Di sicuro, tra gli sconvolgimenti provocati dall’ascesa di Draghi, quello più disastroso colpisce proprio il Nazareno, che oggi ha perso la sua sedicente “superiorità morale”. Si è sempre definito con una certa altezzosità come l’unico “partito presentabile”, e da oggi non può più farlo. I capicorrente si azzannano proprio quando al Paese serve unità: sotto il sole, resta soltanto la corsa alle poltrone. Dietro la facciata della responsabilità, rimane soltanto una sistematica occupazione dei posti di potere: non a caso il Pd da dieci anni siede quasi ininterrottamente al governo; non a caso esprime i commissari europei e il presidente dell’Europarlamento; non a caso è presente nel board di amministrazione di organismi internazionali (Martina è vicedirettore generale Fao) e di importanti fondazioni (pensiamo a Minniti con Leonardo). Infine, non è un caso se negli ultimi tre lustri i Presidenti della Repubblica siano parte del mondo Pd.

Per mantenere questa pretesa di esclusività sui posti che contano, il partito democratico ha accettato di separarsi dal popolo, dalle periferie, dagli operai, dagli ultimi. Si è fatto elite, si è prestato a giochi parlamentari per impossessarsi del potere, ha cercato quando possibile di rinviare il ricorso alle urne, consapevole che prima o poi avrebbe pagato un prezzo pesante. Da ultimo, ha rinnegato sé stesso legandosi mani e piedi a Giuseppe Conte e ai cinque stelle.

Oggi che i consensi sono ai minimi termini, sembra risuonare il liberi tutti. Probabilmente ha ragione Zingaretti a vergognarsi delle lotte intestine nel suo partito: ma è pur vero che quando ha scelto di occupare la segreteria, il Pd non era un collegio di educande. Anzi, era un partito che aveva già bruciato sotto il fuoco amico 12 segretari in pochi anni: e lui aveva il dovere di riformarlo, non di fuggire. Nessuno gli garantiva che sarebbe stato facile: ma candidarsi alla guida di un partito non è certo obbligatorio.

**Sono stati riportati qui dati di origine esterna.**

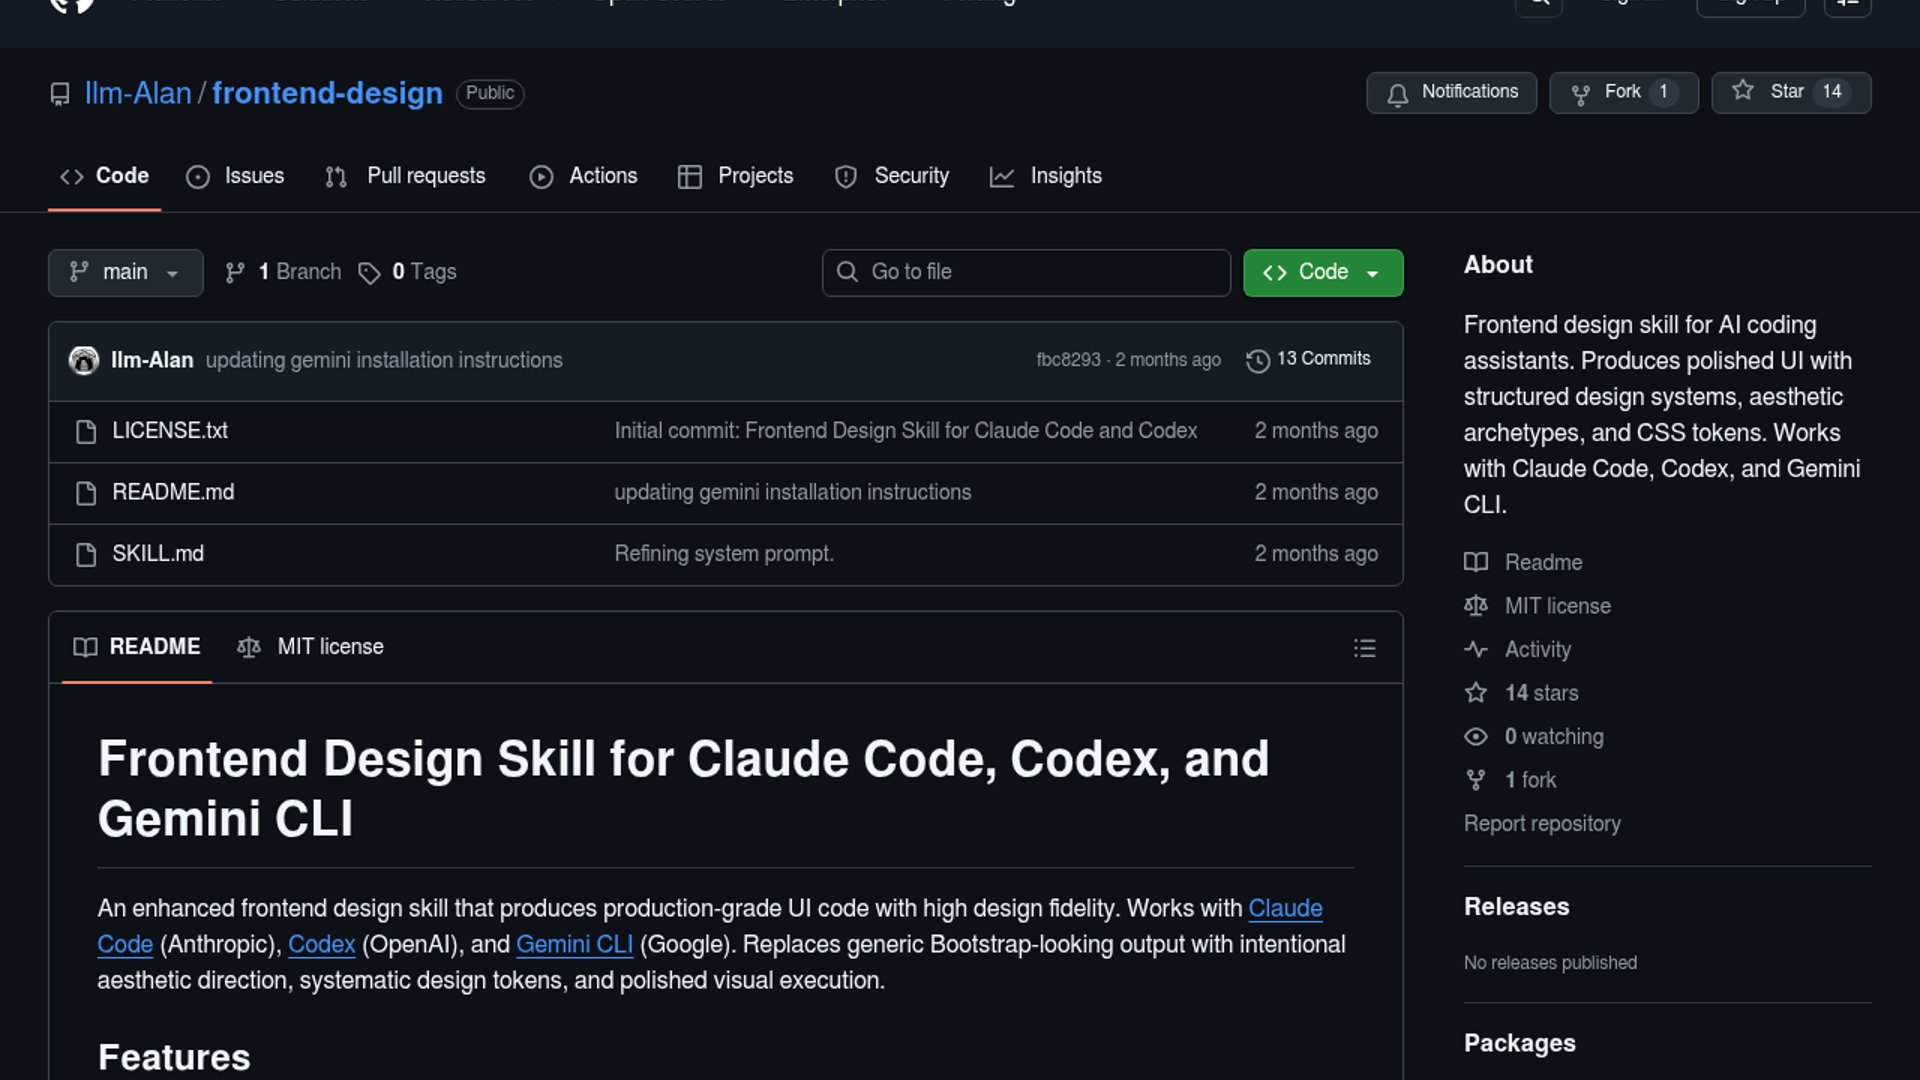Click the Notifications bell button
Image resolution: width=1920 pixels, height=1080 pixels.
click(x=1451, y=92)
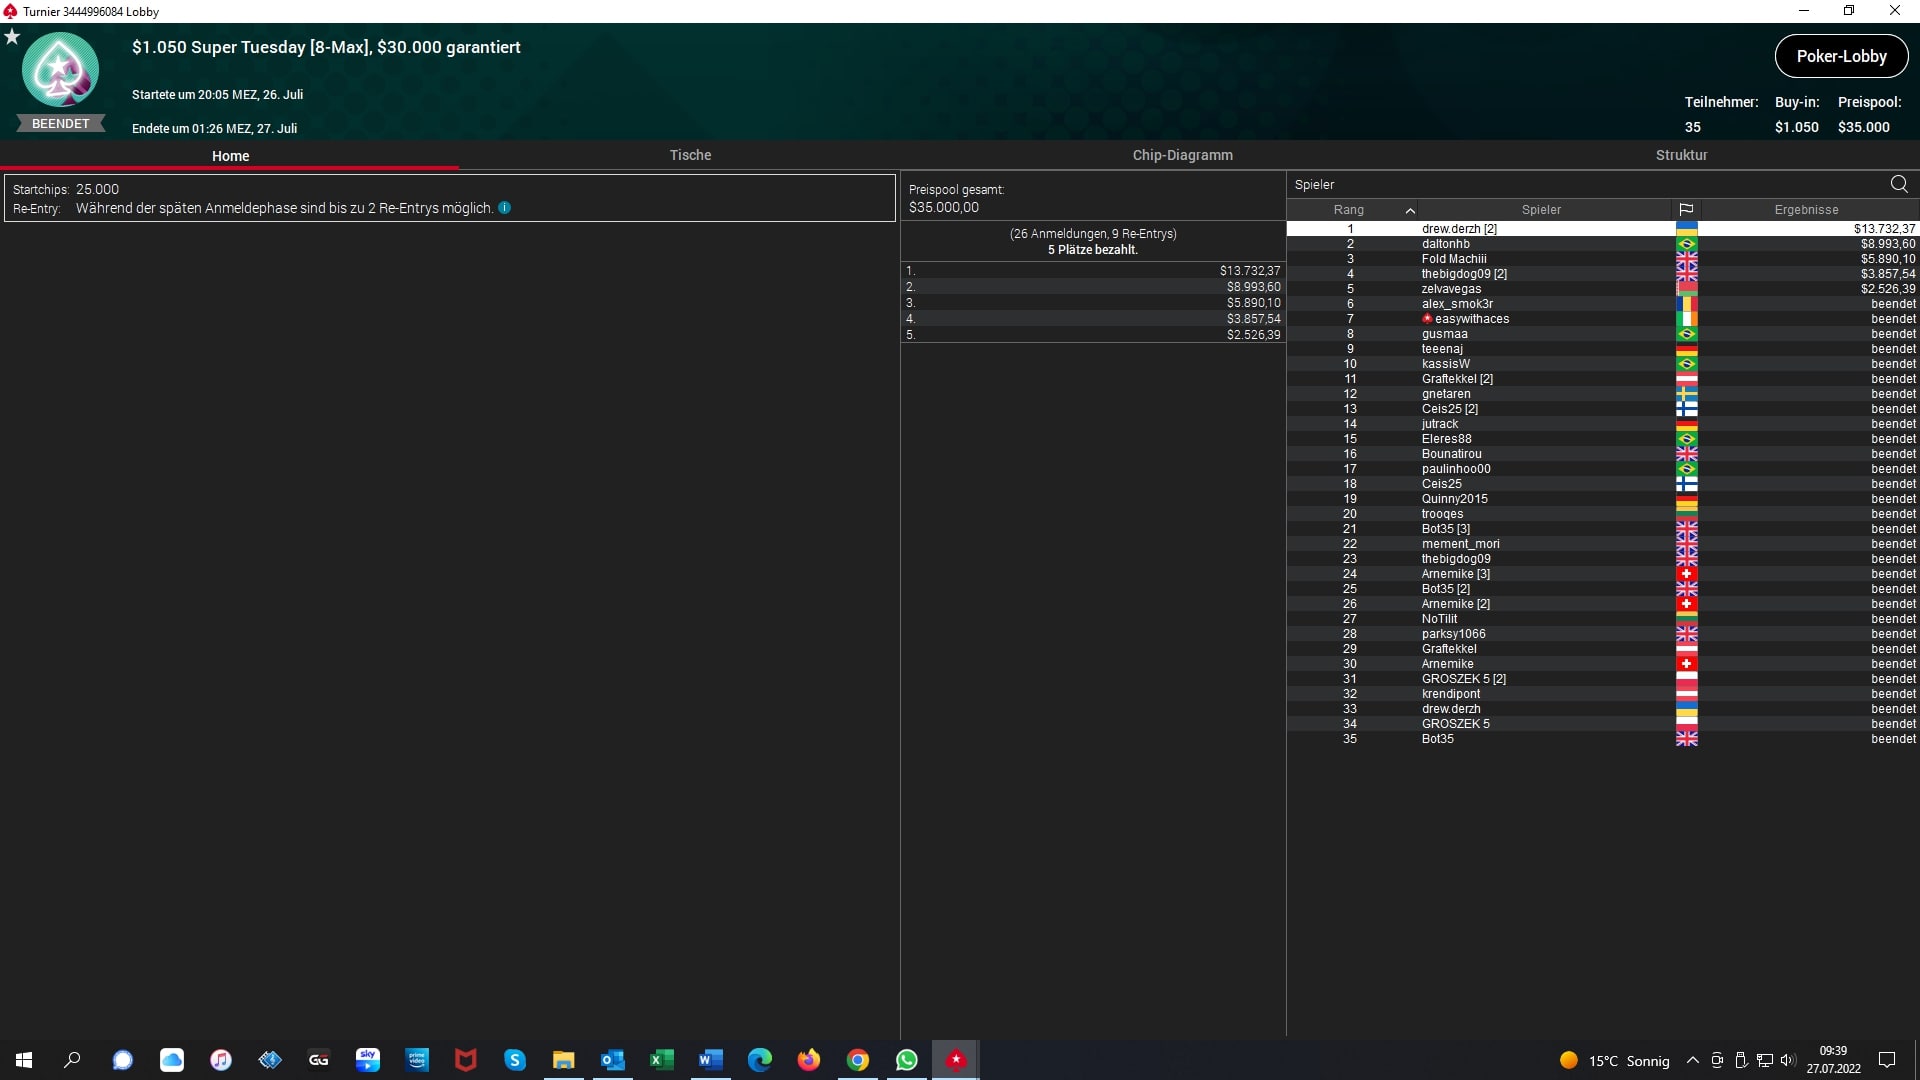Click the PokerStars taskbar icon
Image resolution: width=1920 pixels, height=1080 pixels.
(956, 1060)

Quanto alla frase d’apertura, “mi dimetto ma non scompaio”, si tratta di capire se Zingaretti vuole ricandidarsi o meno. Se la sua pesantissima lettera d’addio prelude a dimissioni irrevocabili, gli andrà dato atto d’aver parlato chiaro, per la prima volta. L’avesse fatto più spesso, magari nei confronti di Di Maio e Renzi, forse le cose sarebbero andate diversamente. Se invece le dimissioni sono soltanto una manfrina per ripresentarsi alla segreteria, allora assisteremo all’ennesima farsa: quella di un ex segretario che denuncia la corsa alle poltrone, ma solo perché in quella corsa intende arrivare primo.